When using the %tree directive all the nodes corresponding to syntactic tokens are pruned from the tree. Under this directive tokens in the text delimited by simple quotes (like '+') are, by default, considered syntactic tokens.

When using the %metatree directive all the tokens are considered, by default, semantic tokens. Thus, no nodes will be - by default- pruned when construction the code augmented tree. The exception are string tokens used as separators in the definition of lists, like in S <* ';'>. If you want the separating string token to appear include an explicit semantic declaration for it (example %semantic token ';').

$parser->YYName

Returns the name of the current rule (The production whose reduction gave place to the execution of the current semantic action).

  DB<12> x $self->YYName
 0  'exp_11'

$parser->YYPrefix

Return and/or sets the yyprefix attribute. This a string that will be concatenated as a prefix to any Parse::Eyapp::Node nodes in the syntax tree.

$parser->YYDelegateaction

Use it as defaultaction if you want to recycle your grammar. It is equivalent to:

  sub YYDelegateaction {
    my $self = shift;

    my $action = $self->YYName;

    $self->$action(@_);
  }

For a full example illustrating how to use it, see files examples/recycle/NoacInh.eyp and examples/recycle/icalcu_and_ipost.pl in the Parse::Eyapp distribution

$parser->YYBypass

Returns TRUE if running under the %tree bypass clause

$parser->YYBypassrule

Returns TRUE if the production being used for reduction was marked to be bypassed.

$parser->YYFirstline

First line of the input string describing the grammar

Parse::Eyapp::Driver::BeANode

Is not a method. Receives as input a Class name. Introduces Parse::Eyapp::Node as an ancestor class of Class. To work correctly, objects belonging to Class must be hashes with a children key whose value must be a reference to the array of children. The children must be also Parse::Eyapp::Node nodes. Actually you can circumvent this call by directly introducing Parse::Eyapp::Node in the ancestors of Class:

         push @{$class."::ISA"}, "Parse::Eyapp::Node" 

$parser->YYBuildAST

Sometimes the best time to decorate a node with some attributes is just after being built. In such cases the programmer can take manual control building the node with YYBuildAST to inmediately proceed to decorate it.

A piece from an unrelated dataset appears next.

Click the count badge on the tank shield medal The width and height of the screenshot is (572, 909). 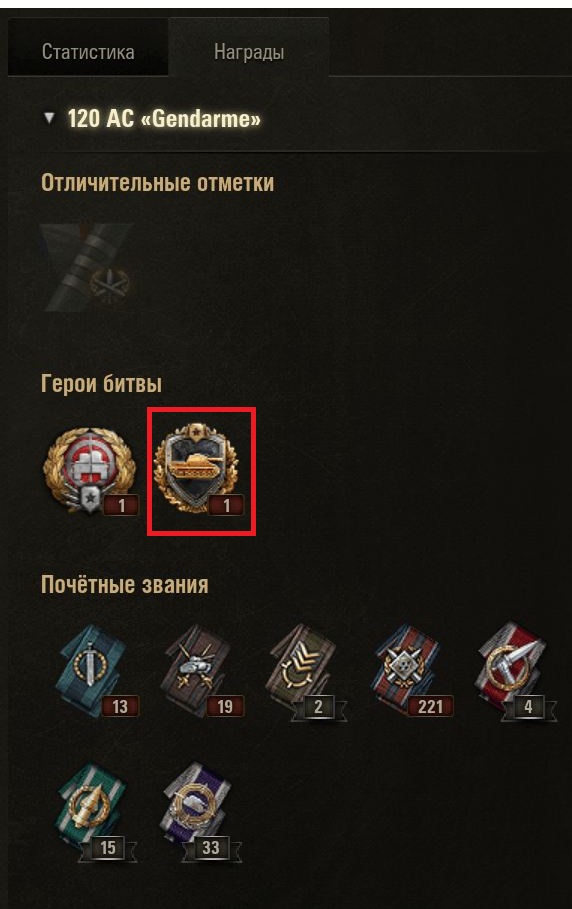tap(227, 506)
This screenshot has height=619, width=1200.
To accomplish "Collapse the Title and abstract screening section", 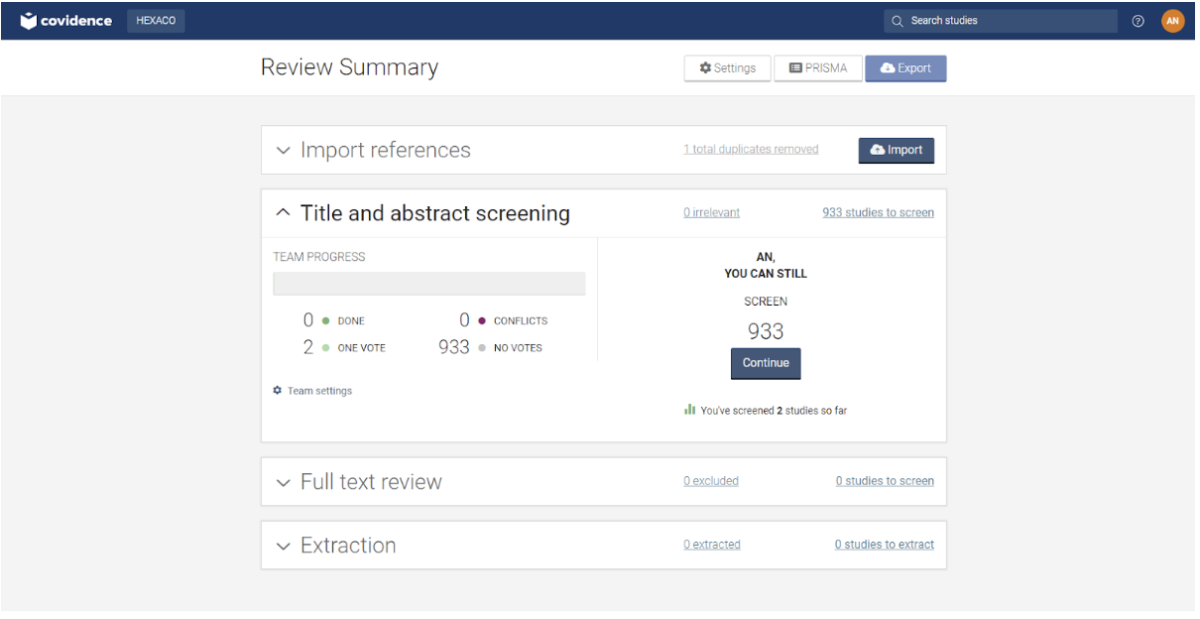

The following example from the file lib/Simple/Types.eyp in the tarball in examples/typechecking/Simple-Types-XXX.tar.gz illustrates the idea:

 Variable:
     %name  VARARRAY
     $ID ('[' binary ']') <%name INDEXSPEC +>
       {
         my $self = shift;
         my $node =  $self->YYBuildAST(@_);
         $node->{line} = $ID->[1];
         return $node;
       }

Actually, the %tree directive is semantically equivalent to:

  %default action { goto &Parse::Eyapp::Driver::YYBuildAST }

$parser->YYBuildTS

Similar to $parser->YYBuildAST but builds nodes for translation schemes.

AUTHOR

Casiano Rodriguez-Leon (casiano@ull.es)

ACKNOWLEDGMENTS

This work has been supported by CEE (FEDER) and the Spanish Ministry of Educacion y Ciencia through Plan Nacional I+D+I number TIN2005-08818-C04-04 (ULL::OPLINK project http://www.oplink.ull.es/). Support from Gobierno de Canarias was through GC02210601 (Grupos Consolidados). The University of La Laguna has also supported my work in many ways and for many years.

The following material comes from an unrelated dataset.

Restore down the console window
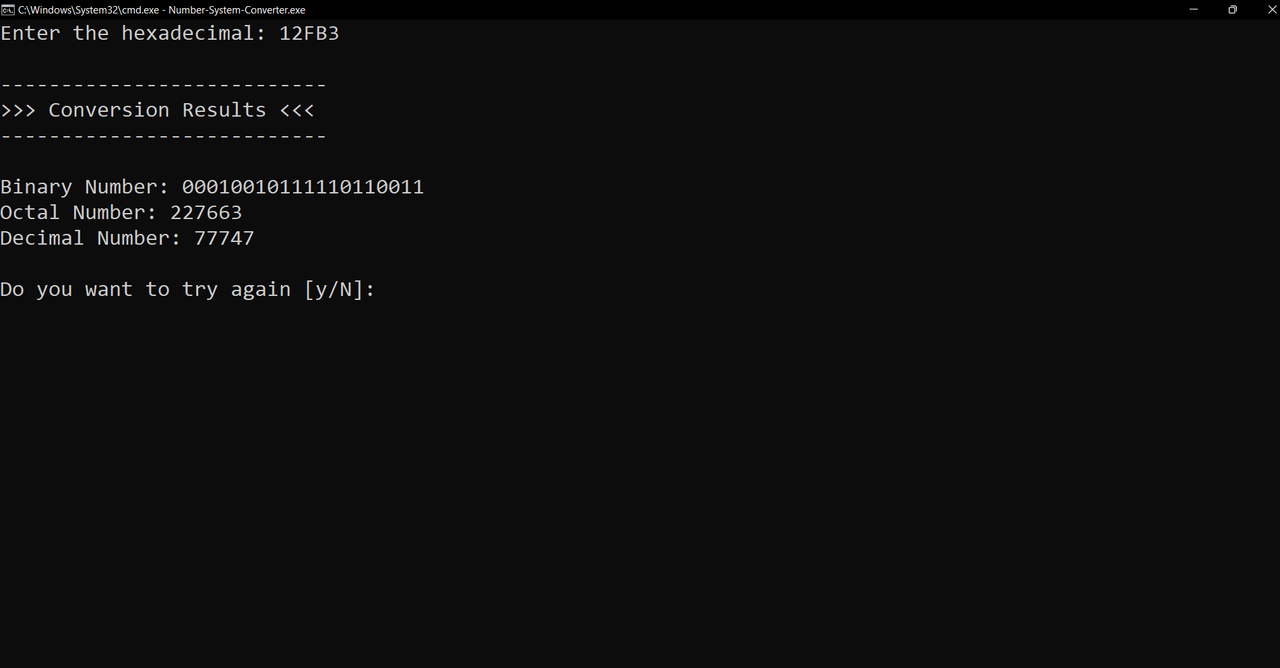 (1232, 9)
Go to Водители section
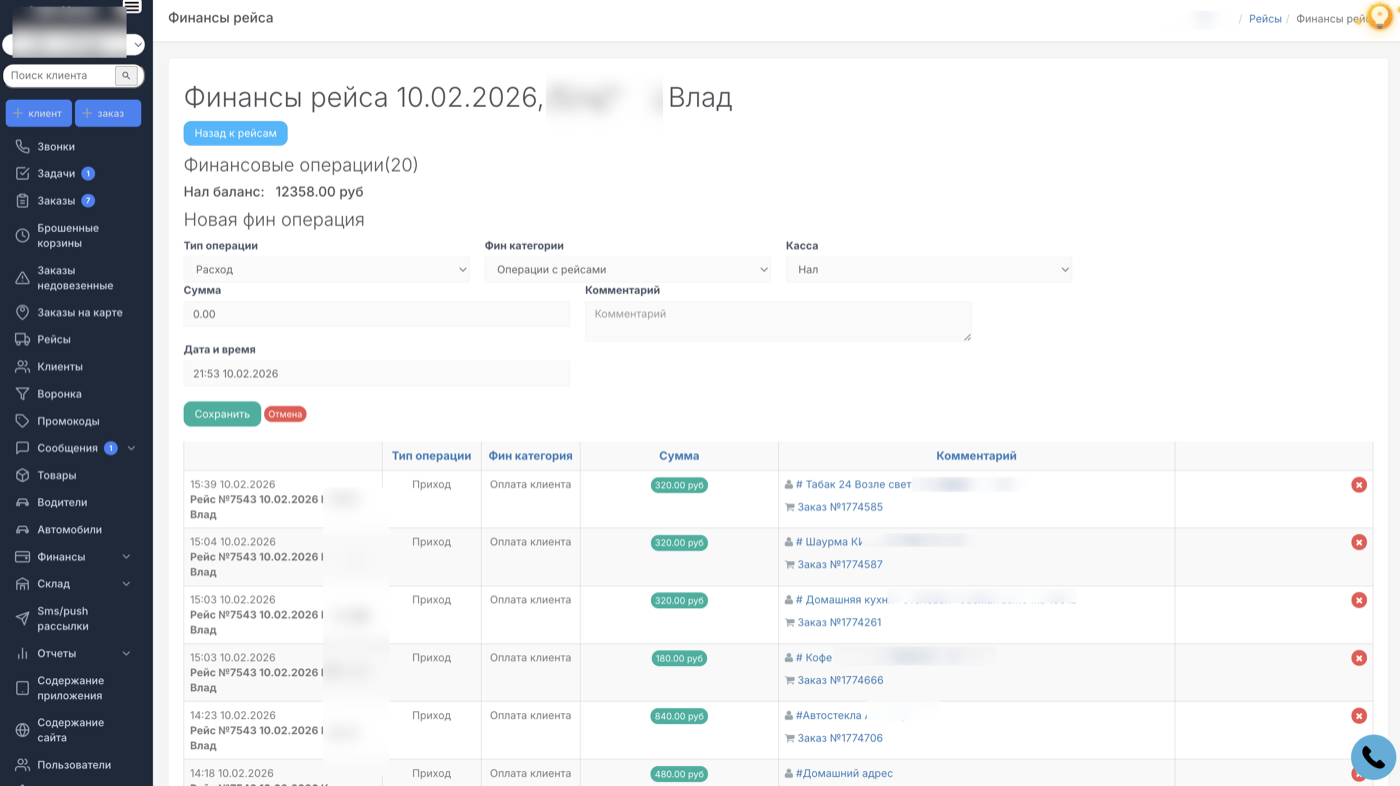The width and height of the screenshot is (1400, 786). click(x=62, y=503)
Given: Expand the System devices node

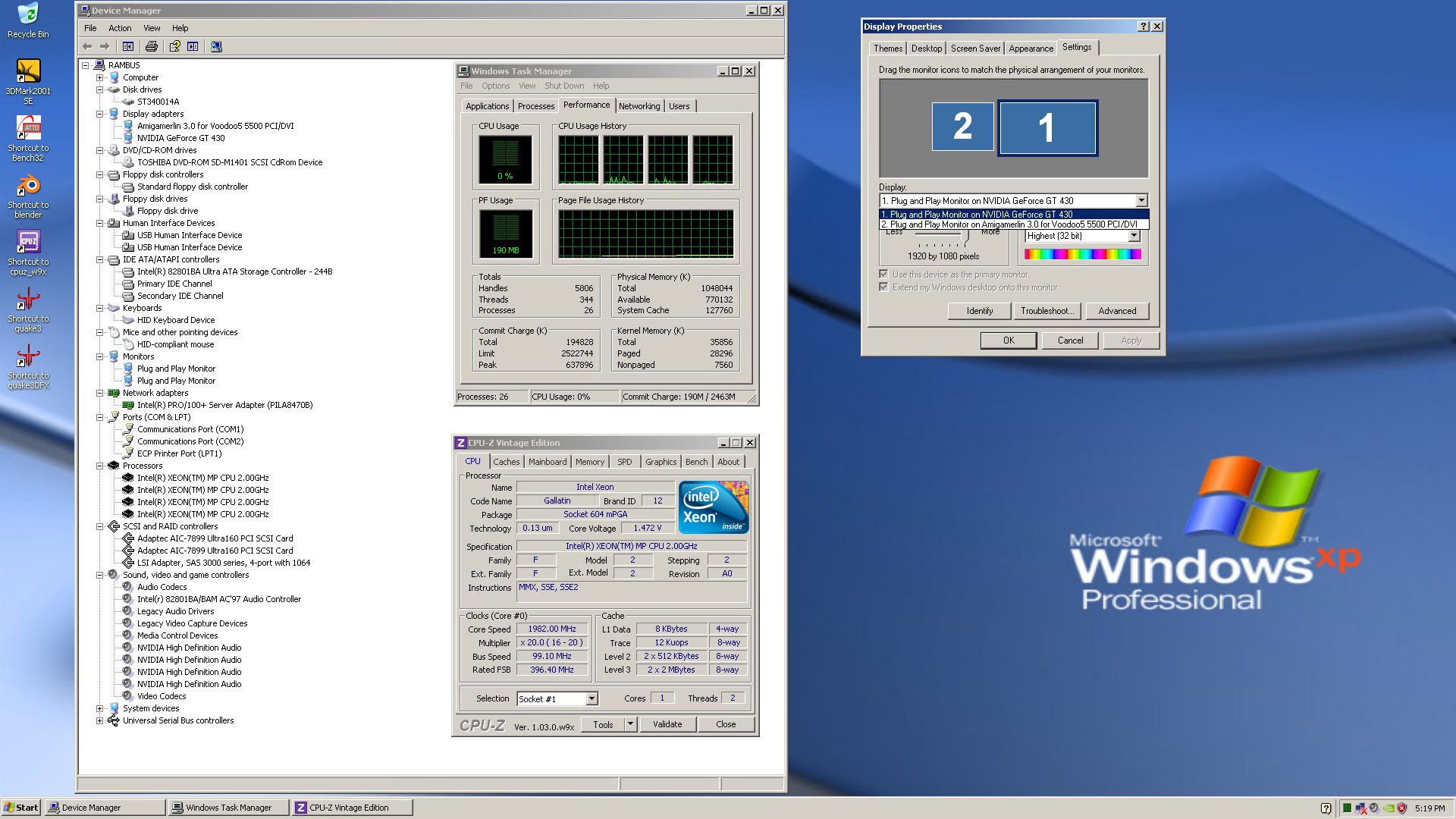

A large percentage of code is verbatim taken from Parse::Yapp 1.05. The author of Parse::Yapp is Francois Desarmenien.

I wish to thank Francois Desarmenien for his Parse::Yapp module, to my students at La Laguna and to the Perl Community. Special thanks to my family and Larry Wall.

LICENCE AND COPYRIGHT

Copyright (c) 2006-2008 Casiano Rodriguez-Leon (casiano@ull.es). All rights reserved.

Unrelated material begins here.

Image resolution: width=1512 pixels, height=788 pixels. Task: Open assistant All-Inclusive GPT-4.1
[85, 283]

Parse::Yapp copyright is of Francois Desarmenien, all rights reserved. 1998-2001

These modules are free software; you can redistribute it and/or modify it under the same terms as Perl itself. See perlartistic.

This program is distributed in the hope that it will be useful, but WITHOUT ANY WARRANTY; without even the implied warranty of MERCHANTABILITY or FITNESS FOR A PARTICULAR PURPOSE.